De la segunda parte no hay mucho que comentar. Eso sí, no debe tomarse como una continuación directa, ni esperar demasiado de ella. Por momentos parece que los productores hubieran pretendido rodar una especie de remake de Superdetective en Hollywod (John Landis, 1994) en suelo nipón, pero en plan mega violento, lleno de sadismo, derivando en un subproducto de baja ralea, con interpretaciones justísimas y secuencias de acción que emulan a John Woo porque contienen muchas situaciones en “mexican standoff” (el encaramiento armamentístico característico impuesto por el cineasta hongkonés, por influencia de Sam Peckinpah).
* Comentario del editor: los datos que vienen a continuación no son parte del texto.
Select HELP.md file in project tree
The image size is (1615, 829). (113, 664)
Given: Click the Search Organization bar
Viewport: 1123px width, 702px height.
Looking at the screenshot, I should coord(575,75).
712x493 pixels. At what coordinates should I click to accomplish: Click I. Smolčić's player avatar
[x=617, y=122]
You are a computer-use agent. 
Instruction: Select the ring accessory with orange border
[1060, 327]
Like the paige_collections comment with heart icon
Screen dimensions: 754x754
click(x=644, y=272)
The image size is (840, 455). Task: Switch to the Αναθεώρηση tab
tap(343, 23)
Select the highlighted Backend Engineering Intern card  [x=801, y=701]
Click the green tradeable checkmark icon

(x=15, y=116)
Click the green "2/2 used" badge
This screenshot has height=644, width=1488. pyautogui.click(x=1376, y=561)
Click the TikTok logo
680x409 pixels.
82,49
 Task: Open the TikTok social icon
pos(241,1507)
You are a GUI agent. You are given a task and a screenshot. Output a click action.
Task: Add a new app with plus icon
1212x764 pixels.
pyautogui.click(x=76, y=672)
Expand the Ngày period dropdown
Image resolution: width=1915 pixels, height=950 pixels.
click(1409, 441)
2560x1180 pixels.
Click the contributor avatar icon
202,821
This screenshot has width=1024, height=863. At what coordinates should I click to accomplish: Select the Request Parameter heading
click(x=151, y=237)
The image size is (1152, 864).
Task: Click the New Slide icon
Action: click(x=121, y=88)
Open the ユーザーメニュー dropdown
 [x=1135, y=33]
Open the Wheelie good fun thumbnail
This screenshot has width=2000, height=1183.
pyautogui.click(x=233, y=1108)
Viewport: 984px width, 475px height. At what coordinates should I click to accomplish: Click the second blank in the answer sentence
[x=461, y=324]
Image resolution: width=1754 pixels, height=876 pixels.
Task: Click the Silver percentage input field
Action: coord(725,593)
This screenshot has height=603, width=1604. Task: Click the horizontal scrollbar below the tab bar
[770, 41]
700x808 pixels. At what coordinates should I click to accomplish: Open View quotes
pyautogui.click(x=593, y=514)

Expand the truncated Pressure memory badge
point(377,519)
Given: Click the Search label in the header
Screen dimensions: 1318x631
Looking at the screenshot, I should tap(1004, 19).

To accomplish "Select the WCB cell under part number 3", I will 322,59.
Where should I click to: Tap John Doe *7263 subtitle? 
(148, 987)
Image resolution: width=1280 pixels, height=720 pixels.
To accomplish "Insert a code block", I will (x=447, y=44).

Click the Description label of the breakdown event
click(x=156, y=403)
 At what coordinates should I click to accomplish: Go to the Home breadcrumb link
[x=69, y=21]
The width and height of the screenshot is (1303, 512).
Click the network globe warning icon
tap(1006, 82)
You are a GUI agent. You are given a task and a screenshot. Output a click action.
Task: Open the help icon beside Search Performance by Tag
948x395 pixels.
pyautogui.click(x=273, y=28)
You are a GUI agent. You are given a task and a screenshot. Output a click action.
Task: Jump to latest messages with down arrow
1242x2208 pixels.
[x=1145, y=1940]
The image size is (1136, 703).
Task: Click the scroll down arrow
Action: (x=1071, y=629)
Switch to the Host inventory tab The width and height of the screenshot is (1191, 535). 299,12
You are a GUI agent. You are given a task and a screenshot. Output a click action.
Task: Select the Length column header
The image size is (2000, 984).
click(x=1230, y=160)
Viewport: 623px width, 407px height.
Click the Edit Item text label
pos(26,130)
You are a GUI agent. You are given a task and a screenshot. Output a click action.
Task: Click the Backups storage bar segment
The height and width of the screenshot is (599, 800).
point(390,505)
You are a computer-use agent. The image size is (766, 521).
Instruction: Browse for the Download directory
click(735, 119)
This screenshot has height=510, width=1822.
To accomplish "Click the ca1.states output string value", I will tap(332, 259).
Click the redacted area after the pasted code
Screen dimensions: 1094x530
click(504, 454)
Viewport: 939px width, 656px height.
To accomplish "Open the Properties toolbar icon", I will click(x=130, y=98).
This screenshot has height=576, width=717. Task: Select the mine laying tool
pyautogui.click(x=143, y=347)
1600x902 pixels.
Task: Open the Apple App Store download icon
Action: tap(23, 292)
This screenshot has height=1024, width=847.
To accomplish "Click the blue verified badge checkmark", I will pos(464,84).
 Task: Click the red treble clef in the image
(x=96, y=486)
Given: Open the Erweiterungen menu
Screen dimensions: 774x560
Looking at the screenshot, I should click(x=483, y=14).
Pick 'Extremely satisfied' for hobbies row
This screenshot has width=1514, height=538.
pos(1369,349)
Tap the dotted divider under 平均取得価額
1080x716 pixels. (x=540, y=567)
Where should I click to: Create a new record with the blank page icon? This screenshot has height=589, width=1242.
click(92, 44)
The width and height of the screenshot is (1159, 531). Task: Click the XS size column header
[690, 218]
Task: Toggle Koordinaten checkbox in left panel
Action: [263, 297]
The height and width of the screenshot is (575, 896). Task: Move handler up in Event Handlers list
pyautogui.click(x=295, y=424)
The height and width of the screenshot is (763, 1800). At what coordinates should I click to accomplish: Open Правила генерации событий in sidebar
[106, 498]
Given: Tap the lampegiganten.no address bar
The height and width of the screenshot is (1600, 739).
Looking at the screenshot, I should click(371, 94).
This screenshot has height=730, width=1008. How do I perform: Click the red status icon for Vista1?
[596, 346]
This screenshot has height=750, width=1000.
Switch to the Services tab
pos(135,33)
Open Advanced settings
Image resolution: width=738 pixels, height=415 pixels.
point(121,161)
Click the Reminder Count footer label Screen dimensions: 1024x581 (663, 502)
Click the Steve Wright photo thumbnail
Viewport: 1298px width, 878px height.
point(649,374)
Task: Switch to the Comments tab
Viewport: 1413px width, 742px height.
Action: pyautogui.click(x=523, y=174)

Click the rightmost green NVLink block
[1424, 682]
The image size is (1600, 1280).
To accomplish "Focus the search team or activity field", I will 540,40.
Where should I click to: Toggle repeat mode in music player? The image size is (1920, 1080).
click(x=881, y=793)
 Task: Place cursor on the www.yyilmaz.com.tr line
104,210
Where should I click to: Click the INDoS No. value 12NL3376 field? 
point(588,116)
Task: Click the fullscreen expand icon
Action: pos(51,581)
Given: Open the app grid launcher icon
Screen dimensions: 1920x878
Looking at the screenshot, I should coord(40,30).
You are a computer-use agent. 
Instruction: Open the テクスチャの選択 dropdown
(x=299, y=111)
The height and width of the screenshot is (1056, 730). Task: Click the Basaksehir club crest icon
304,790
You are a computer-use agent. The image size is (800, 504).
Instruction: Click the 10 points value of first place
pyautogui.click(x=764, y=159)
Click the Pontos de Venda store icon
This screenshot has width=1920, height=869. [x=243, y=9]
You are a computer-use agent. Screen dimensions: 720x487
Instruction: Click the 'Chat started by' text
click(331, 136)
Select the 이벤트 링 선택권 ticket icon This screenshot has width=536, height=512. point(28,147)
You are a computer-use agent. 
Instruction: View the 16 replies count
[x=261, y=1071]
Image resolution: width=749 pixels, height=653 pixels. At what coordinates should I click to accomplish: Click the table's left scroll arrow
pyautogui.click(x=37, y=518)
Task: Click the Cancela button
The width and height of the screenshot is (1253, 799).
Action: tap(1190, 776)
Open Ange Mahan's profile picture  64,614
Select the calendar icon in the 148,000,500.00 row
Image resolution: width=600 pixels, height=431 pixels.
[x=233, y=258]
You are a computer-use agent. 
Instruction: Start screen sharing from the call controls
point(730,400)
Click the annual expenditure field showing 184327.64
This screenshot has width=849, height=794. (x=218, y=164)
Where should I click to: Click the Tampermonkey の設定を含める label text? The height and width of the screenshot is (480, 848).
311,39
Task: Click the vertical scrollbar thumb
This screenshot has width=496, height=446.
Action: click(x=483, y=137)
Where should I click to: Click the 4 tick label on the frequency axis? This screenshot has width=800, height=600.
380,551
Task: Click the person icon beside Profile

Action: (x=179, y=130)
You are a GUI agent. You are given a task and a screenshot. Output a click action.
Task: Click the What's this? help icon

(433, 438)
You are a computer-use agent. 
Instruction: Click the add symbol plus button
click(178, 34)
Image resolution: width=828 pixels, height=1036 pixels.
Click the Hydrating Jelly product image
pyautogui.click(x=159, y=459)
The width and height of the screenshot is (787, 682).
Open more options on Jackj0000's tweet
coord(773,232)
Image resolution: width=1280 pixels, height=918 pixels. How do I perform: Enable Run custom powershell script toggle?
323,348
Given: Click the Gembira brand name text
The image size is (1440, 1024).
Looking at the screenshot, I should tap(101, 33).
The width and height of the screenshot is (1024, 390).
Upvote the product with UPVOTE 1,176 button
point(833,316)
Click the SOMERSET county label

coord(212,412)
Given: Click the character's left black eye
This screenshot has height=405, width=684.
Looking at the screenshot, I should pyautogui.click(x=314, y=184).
Sin embargo, la decepción se va apoderando de nuestras expectativas iniciales a medida que la acción va perdiendo fuelle y las secuencias más movidas se convierten en una repetición sistemática de los mismos clichés del género, tiroteo tras tiroteo. Por suerte Aya Nakamura (especializada en TV Movies) alegra un poco la vista del público masculino (en cierto modo, esta segunda parte fue pensada especialmente para un tipo de espectador viril muy concreto, hombre joven nipón soltero y que vive solo) y viene a ratificar, aun más, todo lo expuesto sobre ambas producciones: un doble pasatiempo fílmico que procura distanciarse de la mediocridad reinante en el cine de acción de segunda y tercera categoría (aunque a veces no lo consigue), con el único objetivo de distender al espectador menos exigente.
Ediciones disponibles: Score fue editada en nuestro país en DVD por Filmax, renombrado con el título de Violencia Callejera. Score 2: The Big Fight puede encontrarse en DVD en el mercado inglés al ser editada en su momento por el desaparecido sello Tokyo Bullet.